Production agent design

How to design agents that ship — guardrails, escalation, observability.

Most teams stall agents at the demo stage because they design for the happy path and figure out exceptions later. We design exception-first. This is the playbook we use on every agent engagement.

1. Define the action surface first

Before writing prompts, list every action the agent can take. Most teams skip this and inherit a sprawling tool list as it grows. Bad outcome.

Build the list collaboratively with the human currently doing the workflow. They'll surface actions you'd miss — and reject ones you'd over-include.

Each action is a verb-object pair: 'create-ticket', 'lookup-account', 'send-email'
Each has an explicit input schema and a clear failure mode
Each is tagged as read / write / external — controls authorization later

2. Wrap every write action in approval

v1 agents don't take write actions autonomously. They draft, request approval, then execute. Period.

Approval can be inline (chat confirmation), routed to a queue, or auto-approved against a policy — but it's explicit. The agent's success metric is the approve-rate, not the auto-execute count.

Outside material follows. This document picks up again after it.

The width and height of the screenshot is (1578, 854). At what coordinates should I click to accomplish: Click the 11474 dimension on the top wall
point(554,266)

3. Build the escalation path before the happy path

Every agent has a 'I don't know — route to a human' branch. Building that first forces clarity on what the agent should refuse, what counts as ambiguous, and where humans queue up.

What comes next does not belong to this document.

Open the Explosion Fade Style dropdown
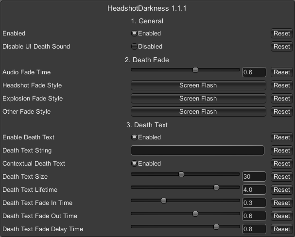 [198, 99]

Confidence thresholds matter. We tune them after seeing the first 100 production conversations, not before.

4. Observability is non-optional

Every prompt, retrieval, tool call, and output gets logged with reasoning. We use Langfuse by default. You don't need fancy dashboards — you need replayable traces when something goes sideways.

Weekly review cadence with the operations owner. We've never run an agent without one and we've never plan to.

5. Eval before launch, eval after launch

20+ test cases in the eval suite from week one. Replay against every prompt change. We don't ship prompt edits without a green eval.

After launch, the eval suite grows weekly with cases from production we want to never fail again.

Common failure mode

Teams build a generic 'AI assistant' that does too many things. Specialized > general for v1. One workflow, done well.

Common skip

Building agents without observability. You'll regret it the first time something breaks at 11pm on Saturday.